Christie’s and Sotheby’s are the two pillars of the auction world but two warring pillars. With the art market in a downturn, the iconic auction houses are locking horns over the Estate of Emily Fisher Landau. For those unaware, Emily Fisher Landau was a noted art collector who died in March at 102. The real prize, the Fisher Landau estate, is set to fetch up to a whopping $500 million. Per the Artnet Intelligence Report, Sotheby’s, Christie’s, witnessed a 51 percent dip in total sales year-over-year.
Fisher Landau could change all that significantly. Emily Fisher Landau owned one of the premiere contemporary art collections in the U.S. Her coveted collection included celebrated names like Mark Rothko, Georgia O’Keeffe, Cy Twombly, and Andy Warhol, who famously did a silk screen portrait of Fisher Landau. With 1,500 works, she gave the world an excellent dose of art at the Fisher Landau Center for Art.
Alzheimer’s disease didn’t allow the art lover to continue pursuing her dreams, and Landau closed her private museum in 2017. We will have to wait for which side will emerge a winner with the late collector’s estate.

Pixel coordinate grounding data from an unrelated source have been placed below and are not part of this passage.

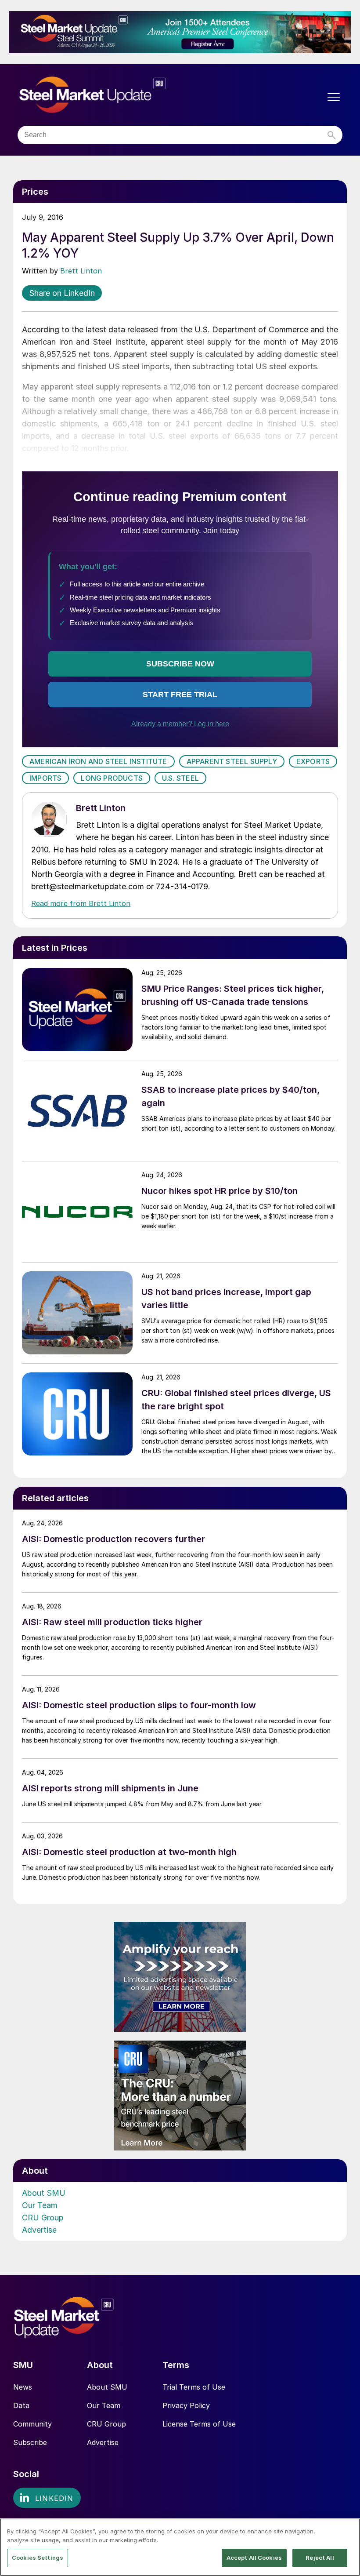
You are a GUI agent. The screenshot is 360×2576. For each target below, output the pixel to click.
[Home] (111, 95)
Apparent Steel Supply (232, 761)
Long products (112, 778)
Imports (45, 778)
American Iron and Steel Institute (98, 761)
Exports (313, 761)
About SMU (43, 2193)
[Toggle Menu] (333, 97)
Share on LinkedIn (62, 293)
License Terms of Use (199, 2424)
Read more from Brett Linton (80, 903)
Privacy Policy (186, 2405)
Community (32, 2424)
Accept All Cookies (254, 2557)
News (22, 2387)
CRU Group (43, 2217)
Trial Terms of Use (193, 2387)
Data (21, 2405)
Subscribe (30, 2442)
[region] (180, 2547)
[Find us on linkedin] (47, 2498)
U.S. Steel (180, 778)
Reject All (320, 2557)
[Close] (346, 2532)
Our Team (40, 2205)
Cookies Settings (37, 2557)
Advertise (39, 2229)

Who was Emily Fisher Landau?
This New Yorker changed the world of art for the better, owing to a jewel heist in her home in 1969 and Lloyd’s insurance settlement. It resulted in becoming America’s premier collection of contemporary art, open for admiration to the public in the Fisher Landau Center for Art, a repurposed former factory in Long Island City, Queens. She said, “I decided that I didn’t want the jewelry anymore. I now had seed money for a collection, thanks to the insurance settlement.” She added, “What I really wanted to buy was paintings, so probably the theft was one of the best things that ever happened to me.”

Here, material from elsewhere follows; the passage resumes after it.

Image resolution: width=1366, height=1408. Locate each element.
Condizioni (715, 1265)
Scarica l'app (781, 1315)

By the 1980s, she was a permanent fixture in the art world. Her first big art purchase was in 1968- a three-foot-tall Alexander Calder mobile. The art enthusiast carried the artwork to her apartment like a Christmas tree. “She typifies pre-2000 collectors who made an avocation out of refining their collections,” New York dealer Barbara Gladstone told the Times. “She was not just buying because it would go up in value. That’s a wonderfully old-fashioned tradition”.